Exercise goal
Exactly as they stand, set down all of the records again.

Records shown
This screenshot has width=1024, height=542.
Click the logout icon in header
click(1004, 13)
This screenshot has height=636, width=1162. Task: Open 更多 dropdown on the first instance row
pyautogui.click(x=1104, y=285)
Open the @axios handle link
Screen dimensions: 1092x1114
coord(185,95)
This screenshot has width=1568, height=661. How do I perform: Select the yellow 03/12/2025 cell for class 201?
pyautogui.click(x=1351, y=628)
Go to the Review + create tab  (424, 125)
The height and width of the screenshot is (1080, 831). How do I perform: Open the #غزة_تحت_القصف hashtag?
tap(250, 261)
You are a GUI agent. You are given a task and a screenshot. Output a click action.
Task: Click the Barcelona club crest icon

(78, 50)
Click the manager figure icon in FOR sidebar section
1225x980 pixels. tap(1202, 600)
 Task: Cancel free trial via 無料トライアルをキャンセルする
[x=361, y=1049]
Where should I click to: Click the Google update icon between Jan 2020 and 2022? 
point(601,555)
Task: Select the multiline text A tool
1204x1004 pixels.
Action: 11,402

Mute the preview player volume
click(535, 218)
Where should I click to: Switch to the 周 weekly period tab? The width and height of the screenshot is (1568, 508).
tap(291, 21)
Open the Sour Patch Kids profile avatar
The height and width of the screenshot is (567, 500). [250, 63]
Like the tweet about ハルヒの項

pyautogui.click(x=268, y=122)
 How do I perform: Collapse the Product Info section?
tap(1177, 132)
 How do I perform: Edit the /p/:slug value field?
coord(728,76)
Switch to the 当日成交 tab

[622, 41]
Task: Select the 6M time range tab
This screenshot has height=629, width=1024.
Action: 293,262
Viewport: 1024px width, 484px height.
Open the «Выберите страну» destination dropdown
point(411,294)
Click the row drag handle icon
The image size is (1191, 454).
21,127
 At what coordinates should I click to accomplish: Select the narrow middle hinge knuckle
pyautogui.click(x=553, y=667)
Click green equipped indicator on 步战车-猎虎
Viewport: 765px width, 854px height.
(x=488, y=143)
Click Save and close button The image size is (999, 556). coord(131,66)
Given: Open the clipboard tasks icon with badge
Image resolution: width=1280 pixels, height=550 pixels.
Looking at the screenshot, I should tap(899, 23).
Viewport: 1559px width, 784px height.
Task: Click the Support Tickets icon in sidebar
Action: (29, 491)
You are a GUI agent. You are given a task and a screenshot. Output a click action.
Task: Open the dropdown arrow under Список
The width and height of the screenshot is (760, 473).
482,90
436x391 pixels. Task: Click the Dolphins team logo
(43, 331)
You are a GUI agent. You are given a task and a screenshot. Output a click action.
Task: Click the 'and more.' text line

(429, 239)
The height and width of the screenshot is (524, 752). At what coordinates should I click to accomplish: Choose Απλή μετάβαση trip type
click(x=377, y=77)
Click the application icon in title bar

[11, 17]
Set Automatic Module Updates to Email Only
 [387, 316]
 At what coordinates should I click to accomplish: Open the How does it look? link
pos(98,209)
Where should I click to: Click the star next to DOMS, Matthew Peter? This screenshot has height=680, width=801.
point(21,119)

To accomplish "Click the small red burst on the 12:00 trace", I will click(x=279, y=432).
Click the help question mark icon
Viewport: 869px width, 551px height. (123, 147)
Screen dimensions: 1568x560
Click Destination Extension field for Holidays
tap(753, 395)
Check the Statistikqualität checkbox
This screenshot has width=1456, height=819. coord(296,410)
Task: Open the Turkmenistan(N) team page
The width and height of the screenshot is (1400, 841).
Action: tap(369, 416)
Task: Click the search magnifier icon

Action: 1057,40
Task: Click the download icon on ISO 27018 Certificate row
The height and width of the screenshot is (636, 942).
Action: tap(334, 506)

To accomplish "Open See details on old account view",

Response area
This screenshot has width=1024, height=542.
Click the logout icon in header
click(1004, 13)
This screenshot has height=636, width=1162. Task: Open 更多 dropdown on the first instance row
pyautogui.click(x=1104, y=285)
Open the @axios handle link
Screen dimensions: 1092x1114
coord(185,95)
This screenshot has width=1568, height=661. How do I perform: Select the yellow 03/12/2025 cell for class 201?
pyautogui.click(x=1351, y=628)
Go to the Review + create tab  (424, 125)
The height and width of the screenshot is (1080, 831). How do I perform: Open the #غزة_تحت_القصف hashtag?
tap(250, 261)
You are a GUI agent. You are given a task and a screenshot. Output a click action.
Task: Click the Barcelona club crest icon

(78, 50)
Click the manager figure icon in FOR sidebar section
1225x980 pixels. tap(1202, 600)
 Task: Cancel free trial via 無料トライアルをキャンセルする
[x=361, y=1049]
Where should I click to: Click the Google update icon between Jan 2020 and 2022? 
point(601,555)
Task: Select the multiline text A tool
1204x1004 pixels.
Action: 11,402

Mute the preview player volume
click(535, 218)
Where should I click to: Switch to the 周 weekly period tab? The width and height of the screenshot is (1568, 508).
tap(291, 21)
Open the Sour Patch Kids profile avatar
The height and width of the screenshot is (567, 500). [250, 63]
Like the tweet about ハルヒの項

pyautogui.click(x=268, y=122)
 How do I perform: Collapse the Product Info section?
tap(1177, 132)
 How do I perform: Edit the /p/:slug value field?
coord(728,76)
Switch to the 当日成交 tab

[622, 41]
Task: Select the 6M time range tab
This screenshot has height=629, width=1024.
Action: 293,262
Viewport: 1024px width, 484px height.
Open the «Выберите страну» destination dropdown
point(411,294)
Click the row drag handle icon
The image size is (1191, 454).
21,127
 At what coordinates should I click to accomplish: Select the narrow middle hinge knuckle
pyautogui.click(x=553, y=667)
Click green equipped indicator on 步战车-猎虎
Viewport: 765px width, 854px height.
(x=488, y=143)
Click Save and close button The image size is (999, 556). coord(131,66)
Given: Open the clipboard tasks icon with badge
Image resolution: width=1280 pixels, height=550 pixels.
Looking at the screenshot, I should tap(899, 23).
Viewport: 1559px width, 784px height.
Task: Click the Support Tickets icon in sidebar
Action: (29, 491)
You are a GUI agent. You are given a task and a screenshot. Output a click action.
Task: Open the dropdown arrow under Список
The width and height of the screenshot is (760, 473).
482,90
436x391 pixels. Task: Click the Dolphins team logo
(43, 331)
You are a GUI agent. You are given a task and a screenshot. Output a click action.
Task: Click the 'and more.' text line

(429, 239)
The height and width of the screenshot is (524, 752). At what coordinates should I click to accomplish: Choose Απλή μετάβαση trip type
click(x=377, y=77)
Click the application icon in title bar

[11, 17]
Set Automatic Module Updates to Email Only
 [387, 316]
 At what coordinates should I click to accomplish: Open the How does it look? link
pos(98,209)
Where should I click to: Click the star next to DOMS, Matthew Peter? This screenshot has height=680, width=801.
point(21,119)

To accomplish "Click the small red burst on the 12:00 trace", I will click(x=279, y=432).
Click the help question mark icon
Viewport: 869px width, 551px height. (123, 147)
Screen dimensions: 1568x560
Click Destination Extension field for Holidays
tap(753, 395)
Check the Statistikqualität checkbox
This screenshot has width=1456, height=819. coord(296,410)
Task: Open the Turkmenistan(N) team page
The width and height of the screenshot is (1400, 841).
Action: tap(369, 416)
Task: Click the search magnifier icon

Action: 1057,40
Task: Click the download icon on ISO 27018 Certificate row
The height and width of the screenshot is (636, 942).
Action: tap(334, 506)

To accomplish "Open See details on old account view",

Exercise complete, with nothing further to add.